What’s interesting is there are carb entries but no bolus entries. In fact the last time I took novolog was 8:55 pm Tuesday night. A whole 8 units. And despite no novolog for a day and a half I was low at 51 this morning.
I have also cut back my basal Toujeo from 36 units twice a day to 24 units twice a day.
@Thomas It looks like an initial increase after each carb entry, followed by the decrease an hour later.
I can only surmise that this is the basal insulin doing this. This is also how a normally functioning pancreas would act.
If this continues I’ll be cutting basal down incrementally just to see what happens.
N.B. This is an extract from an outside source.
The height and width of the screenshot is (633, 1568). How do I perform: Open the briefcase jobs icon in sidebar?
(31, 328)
If I cut the basal down much farther though I would consider myself cured.
What is startling though is that just two weeks ago I was taking over 100 units of novolog every day for the same amount of carbs with a slightly worse track.
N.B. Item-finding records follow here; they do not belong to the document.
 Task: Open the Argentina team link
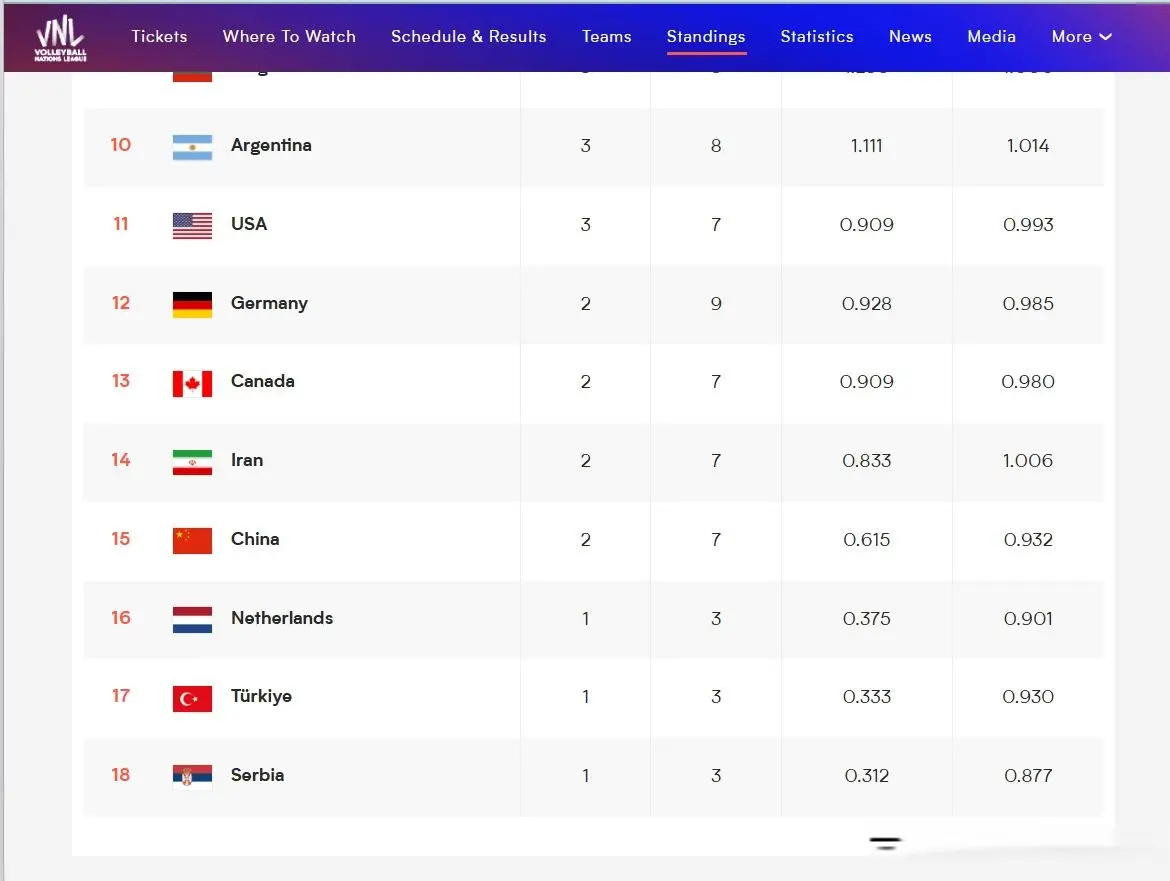pyautogui.click(x=271, y=145)
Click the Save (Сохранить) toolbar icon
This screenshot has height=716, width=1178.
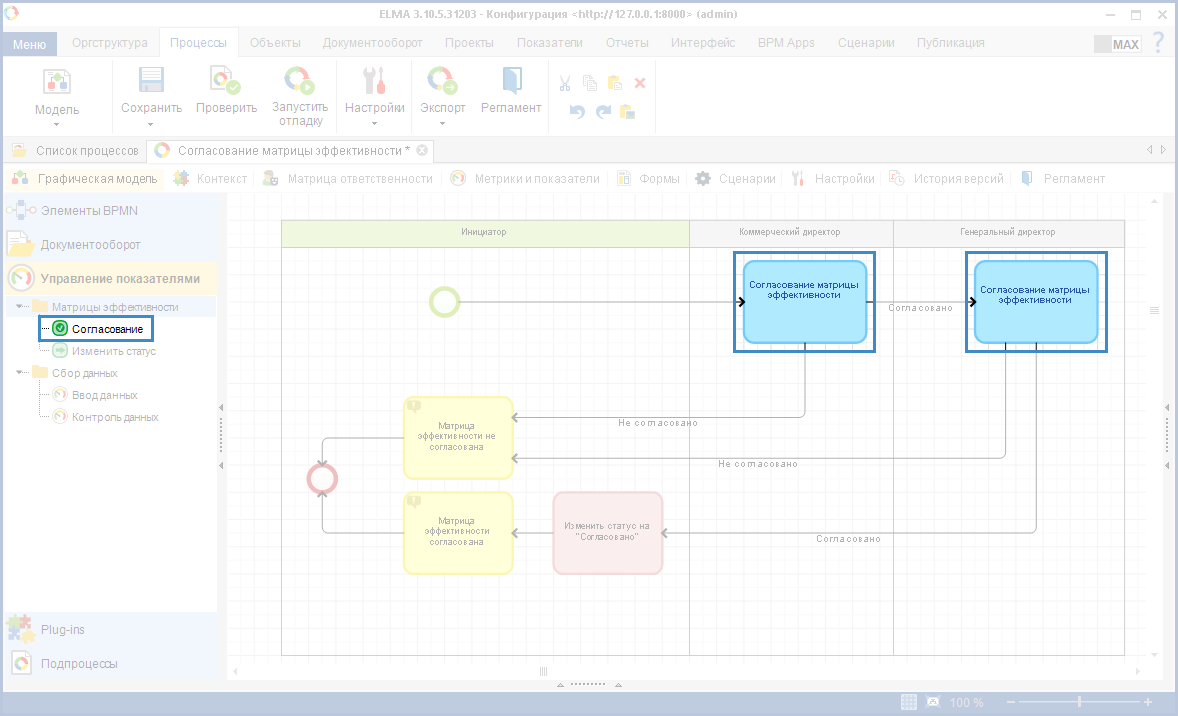pyautogui.click(x=151, y=82)

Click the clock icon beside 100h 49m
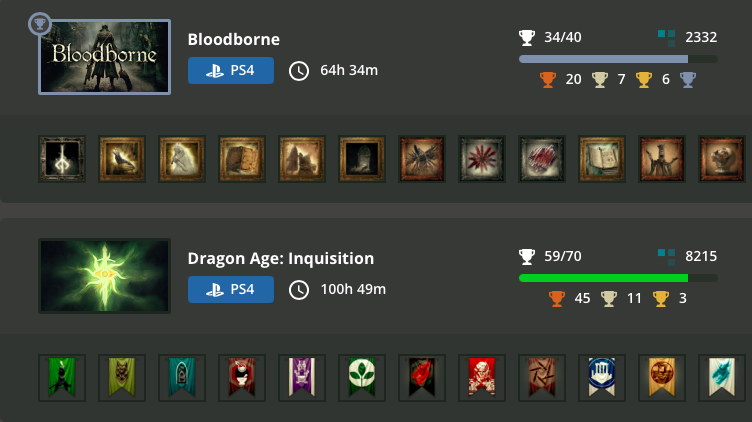(298, 290)
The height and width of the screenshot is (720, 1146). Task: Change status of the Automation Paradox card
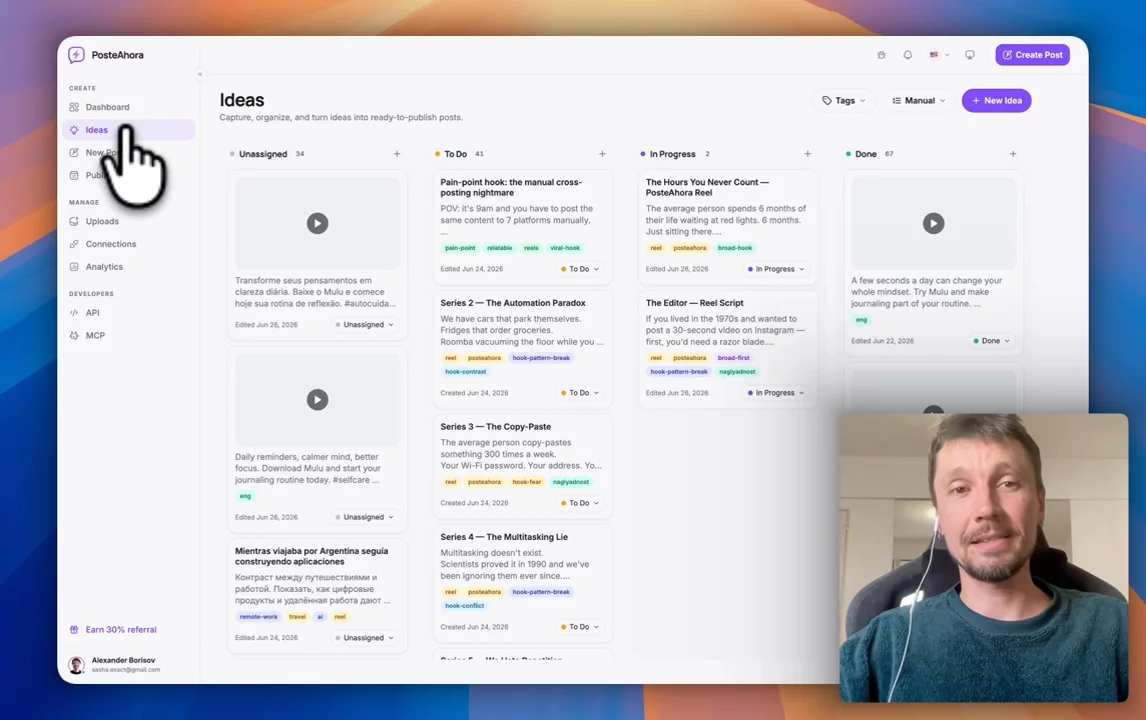(x=580, y=393)
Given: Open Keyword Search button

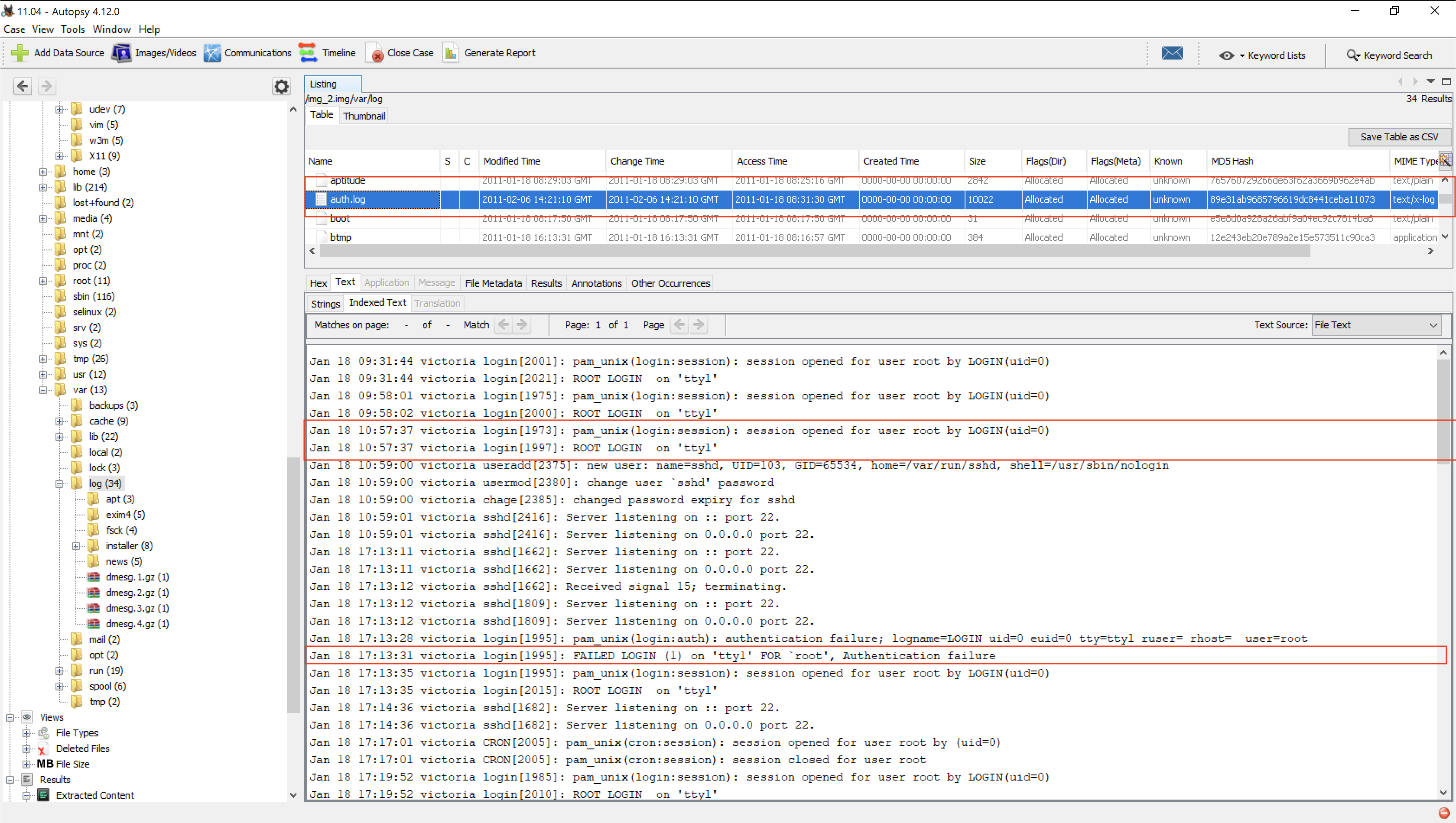Looking at the screenshot, I should (1389, 55).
The only difference I can see is that I’ve cut carbs about 20% in the past couple of weeks. From about 100/day to more like 80 or so/day. So I’m basically now LCHF, but certainly not zealously.
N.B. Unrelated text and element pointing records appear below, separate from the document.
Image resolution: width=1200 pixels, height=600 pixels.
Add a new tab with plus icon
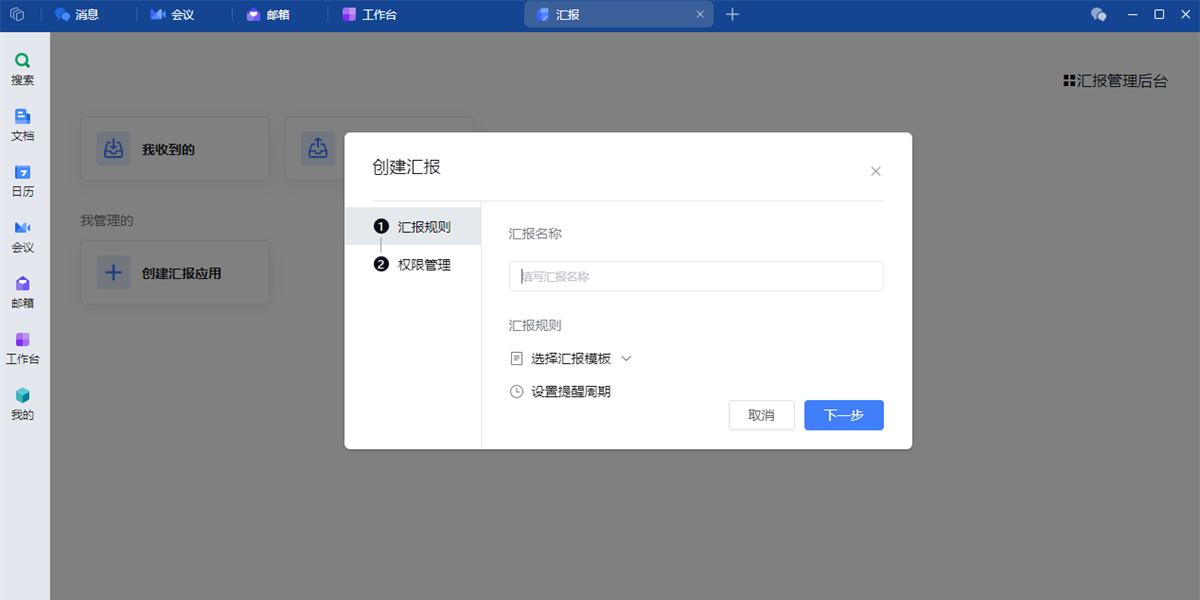pos(732,14)
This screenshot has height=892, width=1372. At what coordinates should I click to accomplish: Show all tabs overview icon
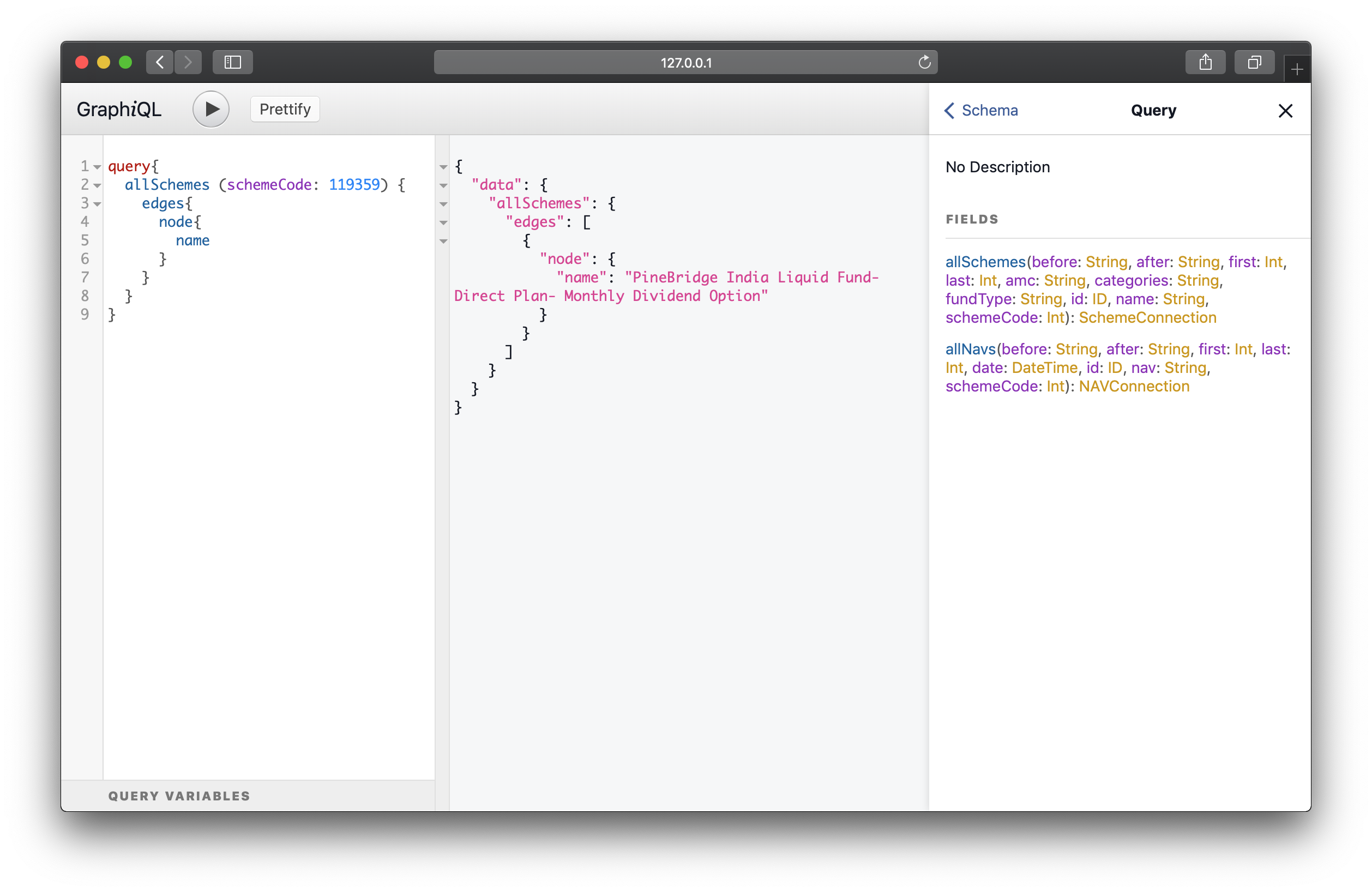(1254, 62)
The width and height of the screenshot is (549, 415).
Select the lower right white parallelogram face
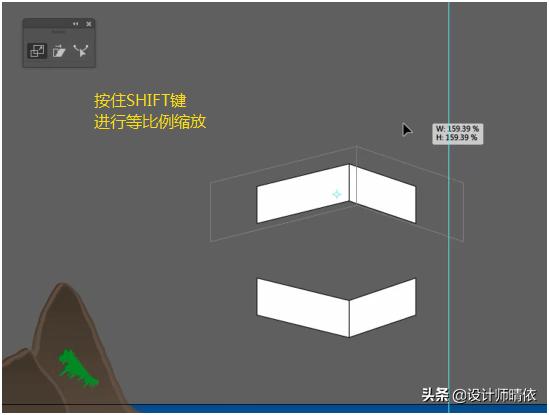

@docslotnick, it strikes me that this could be valuable to a researcher to look at. This is almost unheard of, particularly given your insulin resistance.
This is really amazing, there is clearly something changing in your body. It will be awesome to understand what it is. That track without bolus insulin is spooky.
@Michel I am absolutely amazed at this myself. I am very anxious to see what happens as I reduce basal even more.
It’s frustrating that my endo seems to have retired or just left practice as I cannot reach him. I am trying to get an appointment with another endo ASAP.
Doc, someone should really look at you right away – there is something to discover in this adventure that could profit us all. What is your normal TDD? You are down to my son’s kinda bad days – he has worse, and he is 12 years old.
Bear in mind - I am not disagreeing - I am honestly curious what is going on and causing this. It doesn’t make sense to me. [Granted - I am not an Endo - lol - so lots of stuff doesn’t make sense to me]
@Thomas Injected basal is like slow release insulin. Ideally a 24 unit basal injection would release at the rate of one unit per hour. It doesn’t work exactly like that, but that is the idea.
If exactly the right amount of basal is taken, then no exogenous carbs are needed to cover it, the body’s normal function will use it. If too much is taken then it will drive Bg too low, necessitating eating some carbs.
So, in my case, it is obvious I was taking too much basal as it covered my meals.
Ok. So not so much that the basal was correcting for the food but rather that you had excess basal and the food was correcting the basal to prevent lows?
Perhaps same thing and just looking at it from the other direction.
In any case would you surmise that if you had not eaten food (ie fasting basal test) that you would have hit significant lows from excess basal?